*Seçilen metin*:
Gecenin sadece bir bölümünde meydana gelen Mi’rac mucizesi, Peygamberimiz uyanık bir hâlde iken bedenen ve ruhen gerçekleşmiştir. Ulemânın ekseriyeti bu görüştedir.
25-01-2025Çünkü, Resulûllah (s.a.v.), Mi’rac’ın sabahında Mi’rac’ını haber verince, müşrikler hemen tekzibe kalkıştılar. Ve birbirlerine koştular. Yeni Müslüman olmuş bazı kimselerin kalbini çeldiler, irtidatına sebep oldular. Eğer rüya olmuş olsaydı, yani sadece ruhun Mi’rac’ı olmuş olsaydı hiç kimsenin itirazına hedef olmazdı. Çünkü, rüyada herkes gezebilir ve uyanık iken havsala-i beşerin kabul etmeyeceği garibeler seyredebilir. Şu hâlde, Resulûllah’ın Mi’rac’ı uyanık hâlde cesediyle beraber vâki olmuştur ki, müşriklerin akılları yetmediğinden itiraz ve inkâra kalkışmışlardır.
Diğer taraftan; eğer Mi’rac rüya olsaydı, ‘mucize’ denmezdi. Hz. Peygamber’in diğer peygamberlere fazileti iki hususta özetlenir. Biri dünyada Mi’rac ile, diğeri ise ahirette şefaat iledir. Zira, nübüvvet, kitap ve şeriat diğer peygamberlere de verilmiştir. Mi’rac ve şefaat, sadece Hz. Peygamber’e mahsustur.
Hem; kafirler, Beytü’l-Mukaddes’ten nişan sordular. Eğer rüyada vâki olsaydı, ondan nişan istemezlerdi. Neticede kafirler, Mi’rac’ı inkâr etmişlerdir. Bu, tarihî bir vakıadır. ‘Rüyada gördüm’ dese idi, kimse inkâr etmeye yeltenmezdi bile. Zira, bunlar, rüyada mümkün olan şeylerdir.
İSRÂ SÛRESİ’NDEKİ GERÇEKLER
İsrâ Sûresi baştan sona kadar, Mi’rac ve etrafındaki hadiseleri anlatmaktadır. Sûrenin kapsadığı başlıca esasları şöyle sıralayabiliriz:
Bu sûrede Peygamber Efendimiz, iki kıblenin peygamberi olarak vasıflandırılıyor. Yeryüzünde Allah (c.c.), İbrahimoğullarına iki mukaddes şehir ihsan etmişti: Mekke Hz. İsmail’e, Kudüs ise Hz. İshak’a. Hz. Peygamber’in hem Mekke’yi, hem de Kudüs’ü kıble edinip Mi’rac’da her ikisinde de namaz kılması, Mescid-i Aksâ’da bütün peygamberlere imam olması, her iki mukaddes makamın bereketini kendisinde toplaması demektir.

*Kaynak alıntısı*:

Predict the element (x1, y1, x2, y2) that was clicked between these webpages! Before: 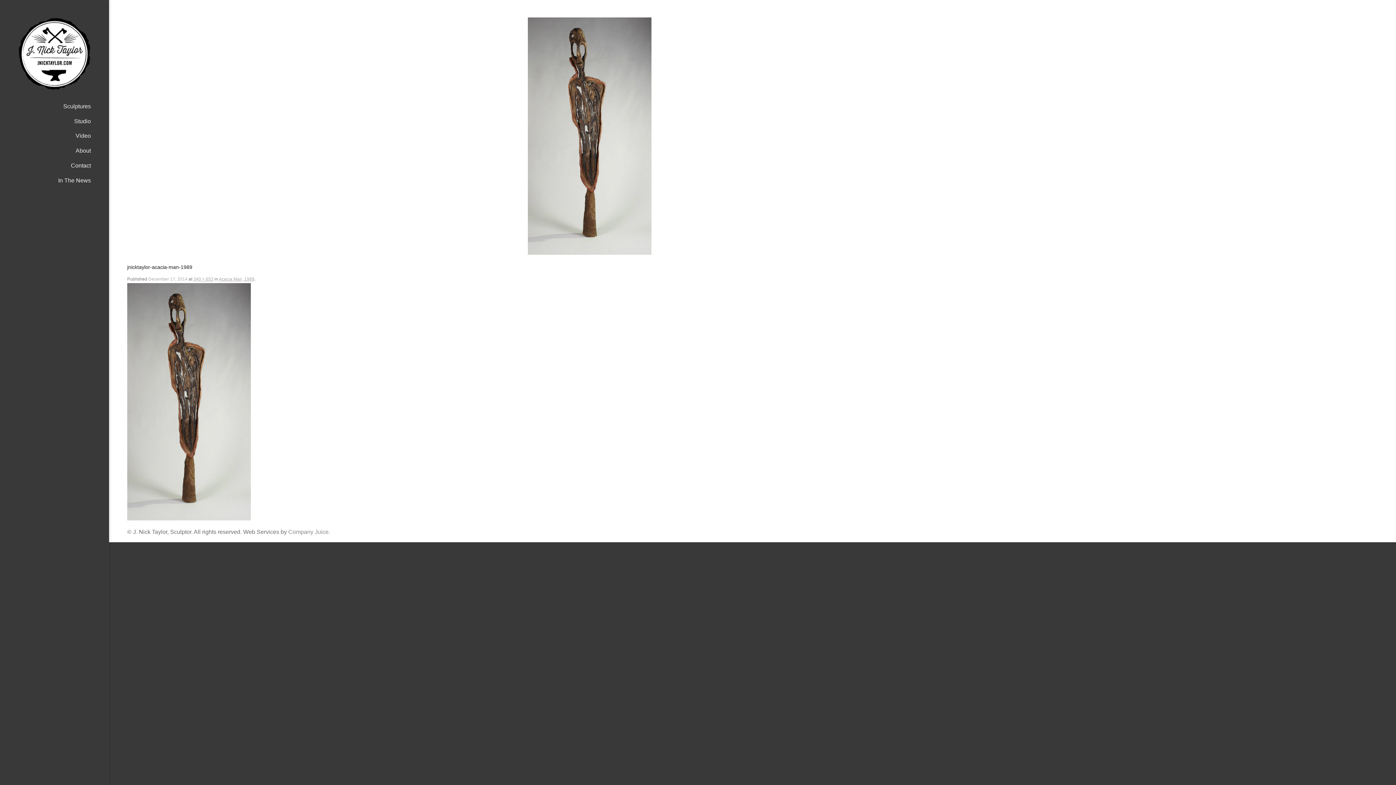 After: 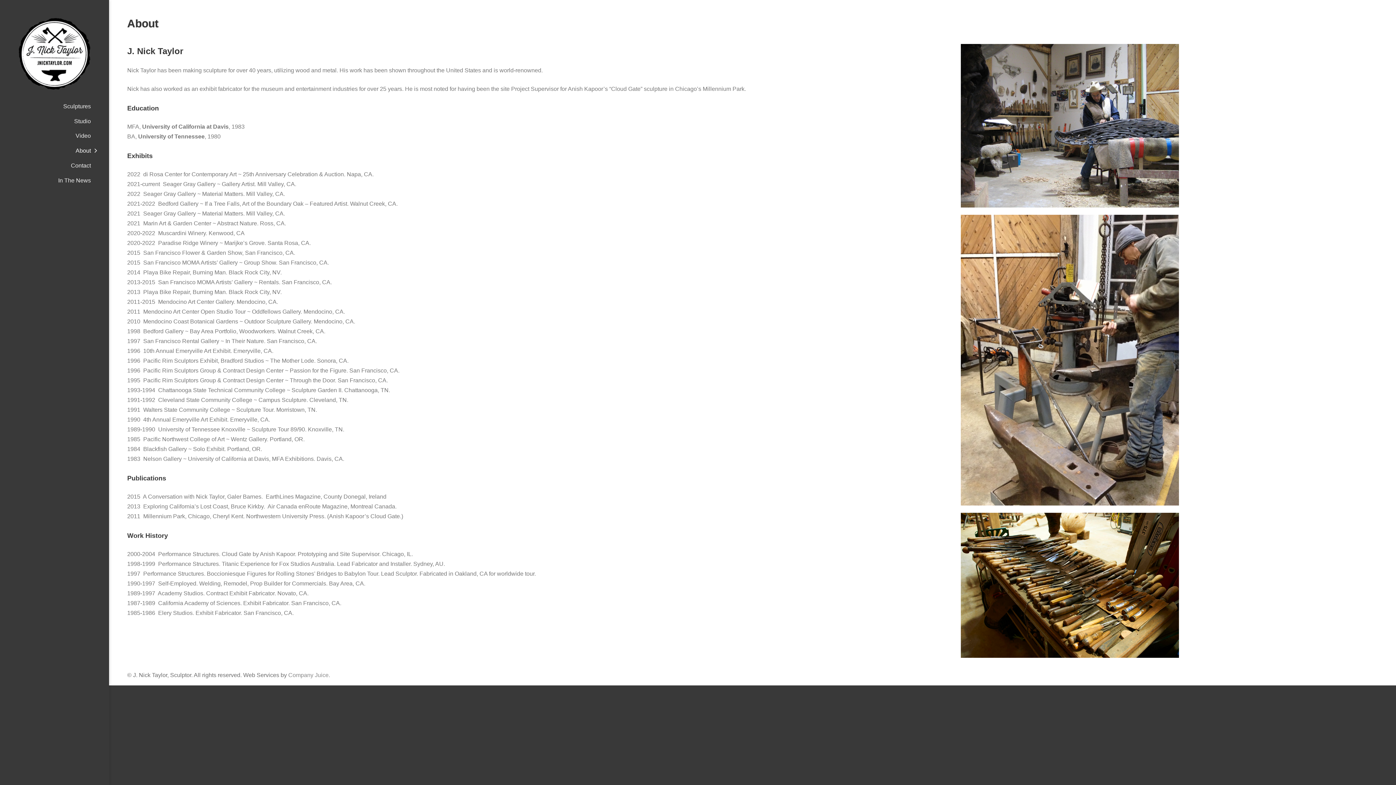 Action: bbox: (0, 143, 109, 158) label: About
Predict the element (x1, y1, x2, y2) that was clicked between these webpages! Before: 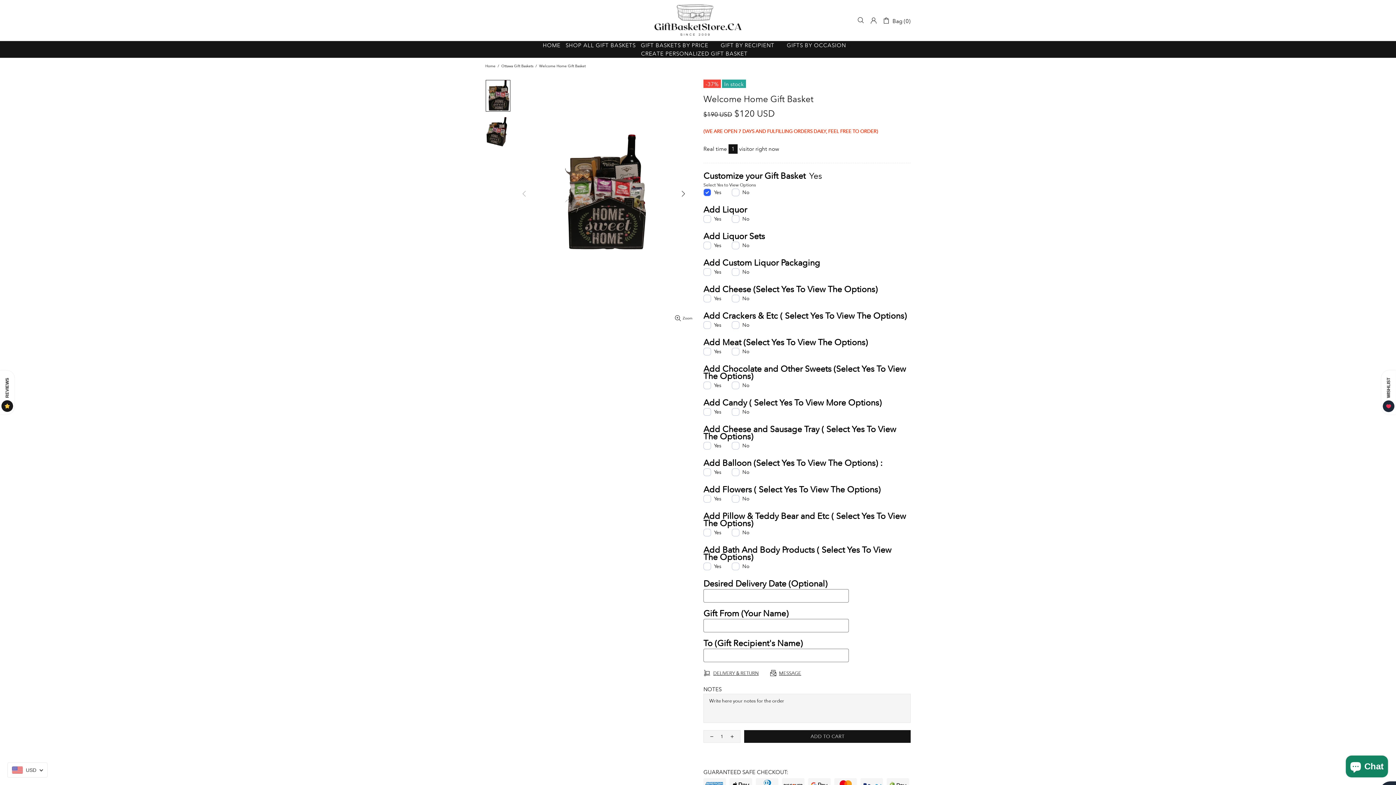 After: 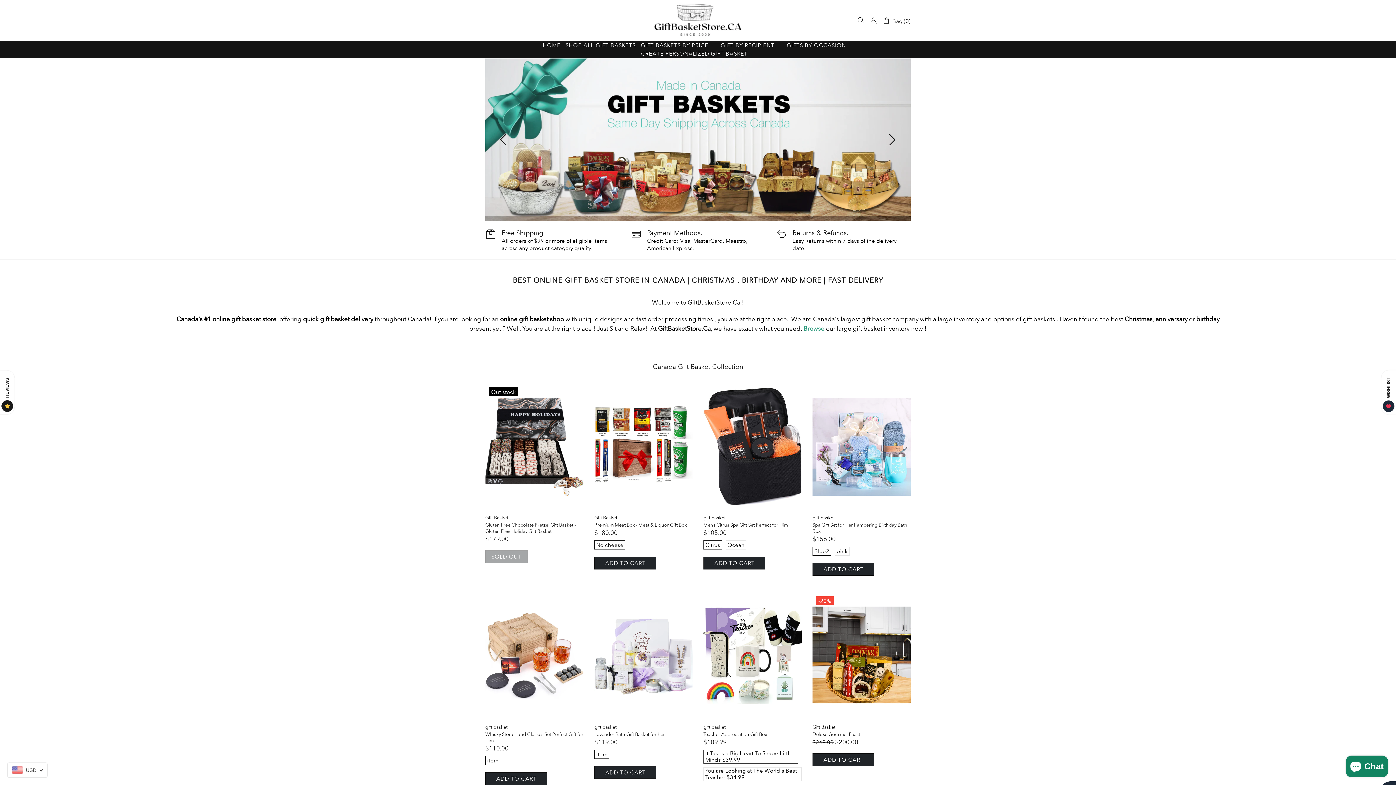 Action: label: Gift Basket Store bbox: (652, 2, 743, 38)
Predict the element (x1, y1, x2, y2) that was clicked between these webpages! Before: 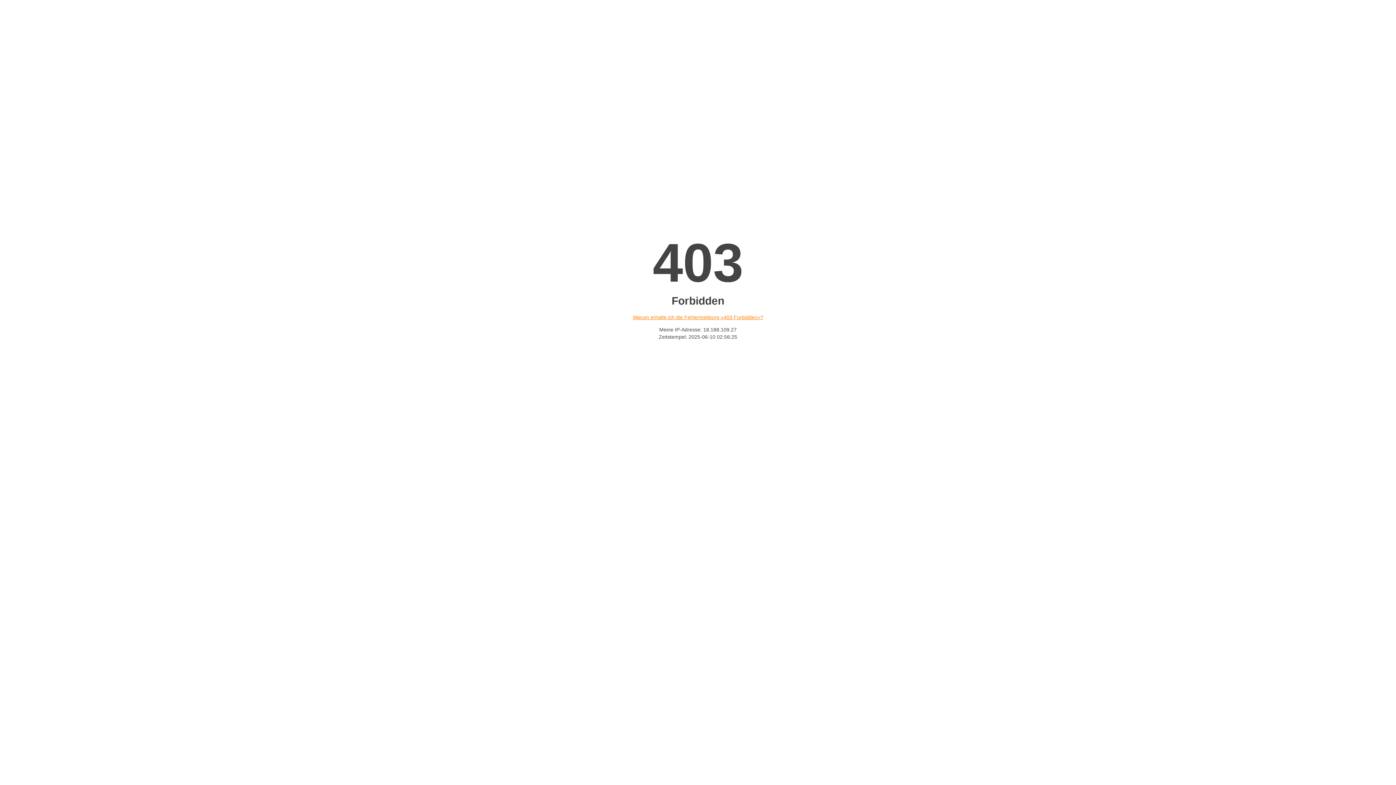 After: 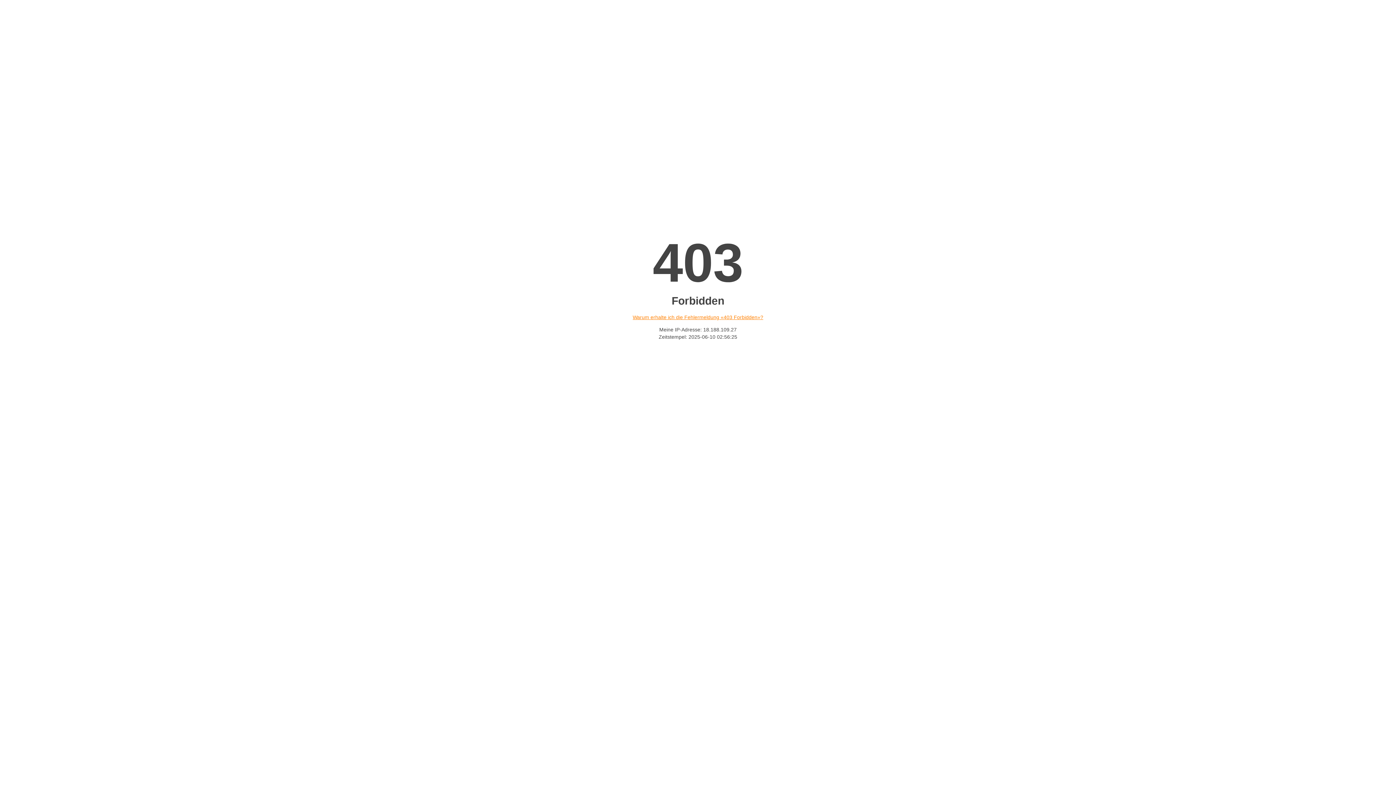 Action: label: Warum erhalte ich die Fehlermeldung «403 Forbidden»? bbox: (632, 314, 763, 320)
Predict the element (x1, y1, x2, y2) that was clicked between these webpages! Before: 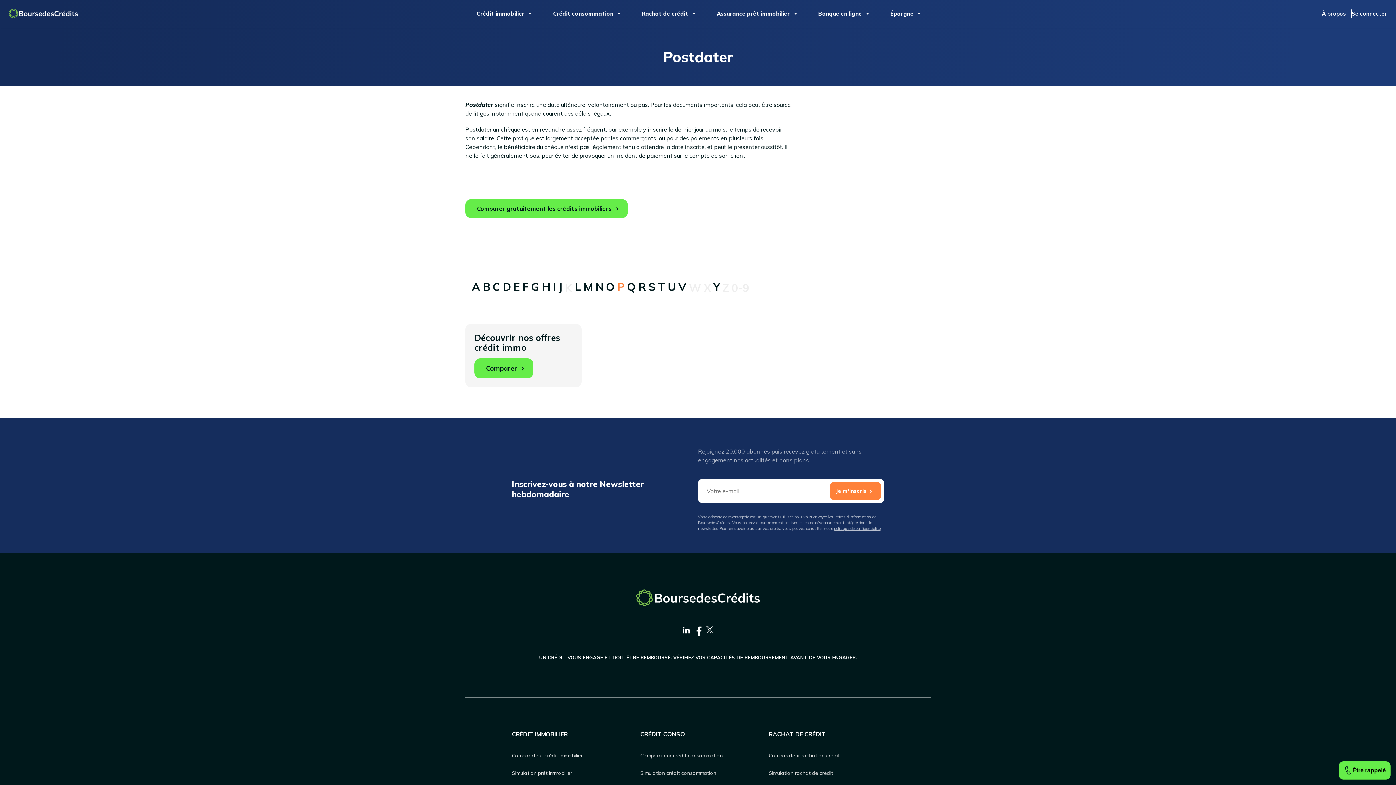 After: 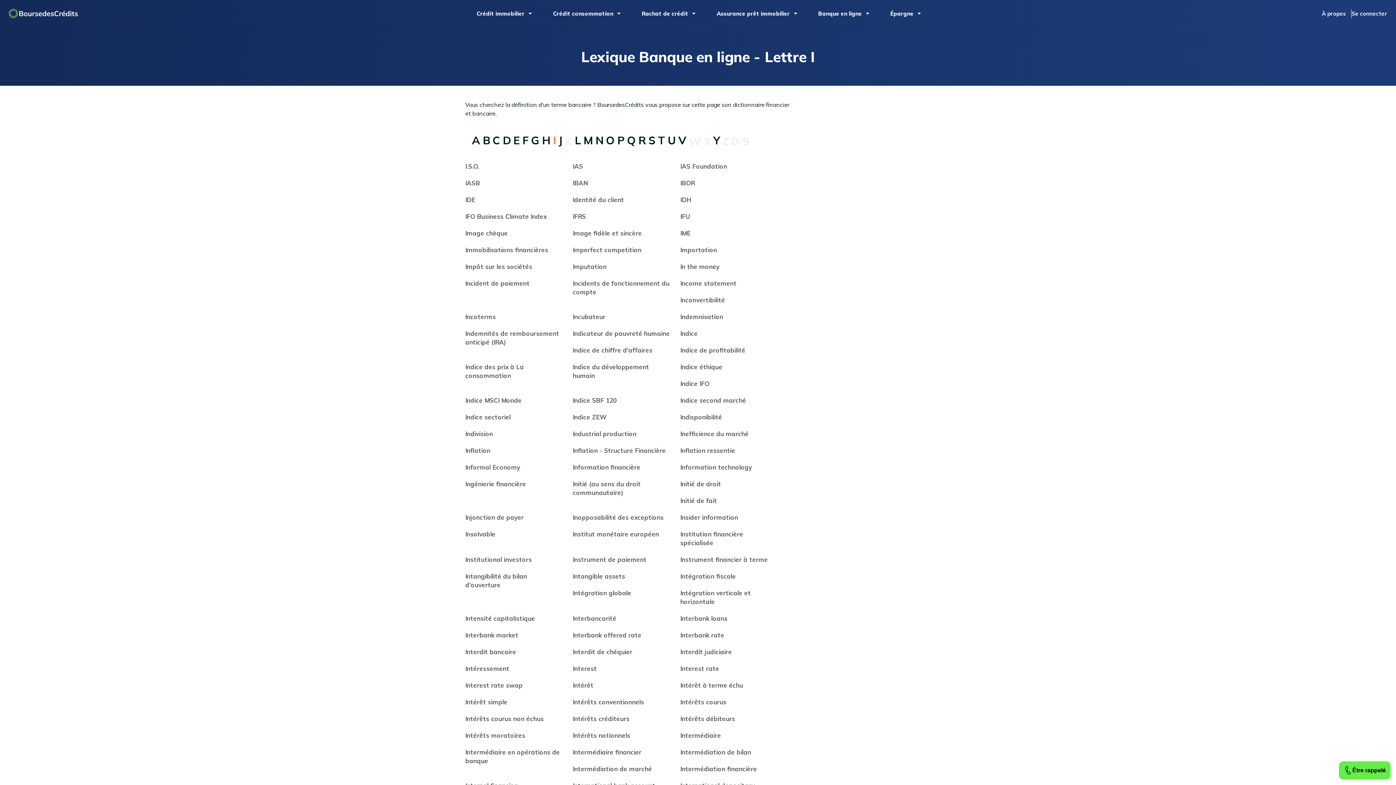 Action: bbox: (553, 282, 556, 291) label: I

*Yapılacak iş*:
Mi'rac metninde "Hem; kafirler, Beytü’l-Mukaddes’ten" sözleriyle başlayıp "kendisinde toplaması demektir." sözleriyle biten bölümün tamamını hiçbir değişiklik yapmadan kopyalayın. Bu veriler, Mi'rac metninden ayrı bir malzemedir.

*Yanıt aşağıda*:
Hem; kafirler, Beytü’l-Mukaddes’ten nişan sordular. Eğer rüyada vâki olsaydı, ondan nişan istemezlerdi. Neticede kafirler, Mi’rac’ı inkâr etmişlerdir. Bu, tarihî bir vakıadır. ‘Rüyada gördüm’ dese idi, kimse inkâr etmeye yeltenmezdi bile. Zira, bunlar, rüyada mümkün olan şeylerdir.
İSRÂ SÛRESİ’NDEKİ GERÇEKLER
İsrâ Sûresi baştan sona kadar, Mi’rac ve etrafındaki hadiseleri anlatmaktadır. Sûrenin kapsadığı başlıca esasları şöyle sıralayabiliriz:
Bu sûrede Peygamber Efendimiz, iki kıblenin peygamberi olarak vasıflandırılıyor. Yeryüzünde Allah (c.c.), İbrahimoğullarına iki mukaddes şehir ihsan etmişti: Mekke Hz. İsmail’e, Kudüs ise Hz. İshak’a. Hz. Peygamber’in hem Mekke’yi, hem de Kudüs’ü kıble edinip Mi’rac’da her ikisinde de namaz kılması, Mescid-i Aksâ’da bütün peygamberlere imam olması, her iki mukaddes makamın bereketini kendisinde toplaması demektir.